#### [What you should do]
Answer with the number of lines in the listing below that contain the word "will", and nothing else.

#### [Given records]
______________________________
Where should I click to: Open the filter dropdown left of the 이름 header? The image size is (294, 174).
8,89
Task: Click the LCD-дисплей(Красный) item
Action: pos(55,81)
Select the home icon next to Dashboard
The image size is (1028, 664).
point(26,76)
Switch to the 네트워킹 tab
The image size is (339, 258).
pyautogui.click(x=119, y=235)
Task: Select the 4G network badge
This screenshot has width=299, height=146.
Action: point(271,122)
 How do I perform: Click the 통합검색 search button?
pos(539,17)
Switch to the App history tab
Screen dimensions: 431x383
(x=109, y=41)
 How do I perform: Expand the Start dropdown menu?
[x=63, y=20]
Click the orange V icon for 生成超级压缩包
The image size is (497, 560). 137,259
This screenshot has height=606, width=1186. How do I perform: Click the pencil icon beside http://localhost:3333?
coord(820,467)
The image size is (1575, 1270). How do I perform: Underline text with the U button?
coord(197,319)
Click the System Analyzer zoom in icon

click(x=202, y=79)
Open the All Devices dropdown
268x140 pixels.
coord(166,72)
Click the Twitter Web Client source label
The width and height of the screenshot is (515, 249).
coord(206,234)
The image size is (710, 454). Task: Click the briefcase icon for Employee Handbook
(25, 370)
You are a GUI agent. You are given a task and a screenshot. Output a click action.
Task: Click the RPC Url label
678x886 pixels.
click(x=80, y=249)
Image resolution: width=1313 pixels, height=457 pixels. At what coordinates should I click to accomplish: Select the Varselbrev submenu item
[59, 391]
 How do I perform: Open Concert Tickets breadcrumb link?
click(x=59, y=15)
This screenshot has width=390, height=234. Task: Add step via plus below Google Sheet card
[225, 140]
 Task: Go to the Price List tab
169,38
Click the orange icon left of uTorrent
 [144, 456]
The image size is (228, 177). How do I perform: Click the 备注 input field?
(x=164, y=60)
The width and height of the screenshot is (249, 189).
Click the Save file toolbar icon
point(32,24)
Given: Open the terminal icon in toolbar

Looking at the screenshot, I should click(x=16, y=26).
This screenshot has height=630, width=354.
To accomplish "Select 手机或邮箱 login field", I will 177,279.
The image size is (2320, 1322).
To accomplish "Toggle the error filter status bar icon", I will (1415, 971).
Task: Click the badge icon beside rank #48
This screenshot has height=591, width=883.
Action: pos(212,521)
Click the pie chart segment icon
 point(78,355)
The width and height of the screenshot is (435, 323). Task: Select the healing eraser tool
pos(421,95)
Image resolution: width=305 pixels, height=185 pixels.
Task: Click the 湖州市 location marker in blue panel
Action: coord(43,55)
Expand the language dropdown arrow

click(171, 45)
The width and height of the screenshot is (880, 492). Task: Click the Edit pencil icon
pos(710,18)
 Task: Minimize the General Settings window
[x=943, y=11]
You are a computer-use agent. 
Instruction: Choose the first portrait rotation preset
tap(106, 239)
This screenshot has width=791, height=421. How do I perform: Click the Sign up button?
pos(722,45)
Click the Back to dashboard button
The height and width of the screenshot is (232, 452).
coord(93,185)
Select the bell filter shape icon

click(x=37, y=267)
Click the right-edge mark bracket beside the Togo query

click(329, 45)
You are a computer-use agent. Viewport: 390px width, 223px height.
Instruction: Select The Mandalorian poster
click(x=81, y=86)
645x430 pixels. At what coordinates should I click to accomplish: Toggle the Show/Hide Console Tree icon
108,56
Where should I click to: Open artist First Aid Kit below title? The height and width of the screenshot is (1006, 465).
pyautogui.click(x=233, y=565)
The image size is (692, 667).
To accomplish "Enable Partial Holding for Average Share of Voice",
______________________________
#### [Your response]
2